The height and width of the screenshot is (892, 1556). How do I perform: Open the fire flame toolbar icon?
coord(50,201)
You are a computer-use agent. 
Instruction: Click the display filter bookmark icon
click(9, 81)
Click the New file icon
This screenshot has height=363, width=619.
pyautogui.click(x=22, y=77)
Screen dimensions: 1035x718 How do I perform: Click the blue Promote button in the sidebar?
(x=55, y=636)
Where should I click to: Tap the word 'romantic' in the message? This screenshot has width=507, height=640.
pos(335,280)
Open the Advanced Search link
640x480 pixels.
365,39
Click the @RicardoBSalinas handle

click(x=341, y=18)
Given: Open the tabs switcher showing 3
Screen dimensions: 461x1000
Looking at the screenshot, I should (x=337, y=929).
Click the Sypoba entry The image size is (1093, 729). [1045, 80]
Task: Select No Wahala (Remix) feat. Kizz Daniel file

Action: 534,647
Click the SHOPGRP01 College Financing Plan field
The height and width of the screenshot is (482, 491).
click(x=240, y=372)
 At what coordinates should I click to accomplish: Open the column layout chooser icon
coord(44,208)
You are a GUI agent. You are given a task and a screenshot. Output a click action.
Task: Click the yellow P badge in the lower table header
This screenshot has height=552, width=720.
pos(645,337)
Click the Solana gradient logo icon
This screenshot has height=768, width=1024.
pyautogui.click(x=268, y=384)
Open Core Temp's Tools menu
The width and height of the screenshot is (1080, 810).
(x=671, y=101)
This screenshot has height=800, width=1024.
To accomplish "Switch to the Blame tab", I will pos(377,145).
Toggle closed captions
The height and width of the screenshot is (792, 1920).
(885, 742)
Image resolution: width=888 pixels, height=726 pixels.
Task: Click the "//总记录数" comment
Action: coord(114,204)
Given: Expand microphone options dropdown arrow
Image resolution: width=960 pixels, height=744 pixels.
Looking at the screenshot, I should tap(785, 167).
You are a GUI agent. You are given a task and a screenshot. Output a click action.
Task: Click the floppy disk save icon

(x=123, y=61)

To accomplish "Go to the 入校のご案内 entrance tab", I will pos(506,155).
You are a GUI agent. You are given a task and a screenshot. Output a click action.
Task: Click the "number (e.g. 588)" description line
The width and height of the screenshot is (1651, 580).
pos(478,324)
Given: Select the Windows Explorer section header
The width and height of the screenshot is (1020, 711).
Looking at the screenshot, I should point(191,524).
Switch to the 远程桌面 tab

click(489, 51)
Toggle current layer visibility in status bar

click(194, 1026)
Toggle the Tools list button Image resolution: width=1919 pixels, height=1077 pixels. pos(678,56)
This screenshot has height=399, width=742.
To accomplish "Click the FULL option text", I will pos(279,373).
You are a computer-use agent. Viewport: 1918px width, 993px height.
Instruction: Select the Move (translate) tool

## Your goal
Starting with the first line of the records, repeat every line up to and including the one containing "Click the Sypoba", and nothing else.

## Exercise result
The height and width of the screenshot is (892, 1556). How do I perform: Open the fire flame toolbar icon?
coord(50,201)
You are a computer-use agent. 
Instruction: Click the display filter bookmark icon
click(9, 81)
Click the New file icon
This screenshot has height=363, width=619.
pyautogui.click(x=22, y=77)
Screen dimensions: 1035x718 How do I perform: Click the blue Promote button in the sidebar?
(x=55, y=636)
Where should I click to: Tap the word 'romantic' in the message? This screenshot has width=507, height=640.
pos(335,280)
Open the Advanced Search link
640x480 pixels.
365,39
Click the @RicardoBSalinas handle

click(x=341, y=18)
Given: Open the tabs switcher showing 3
Screen dimensions: 461x1000
Looking at the screenshot, I should (x=337, y=929).
Click the Sypoba entry The image size is (1093, 729). [1045, 80]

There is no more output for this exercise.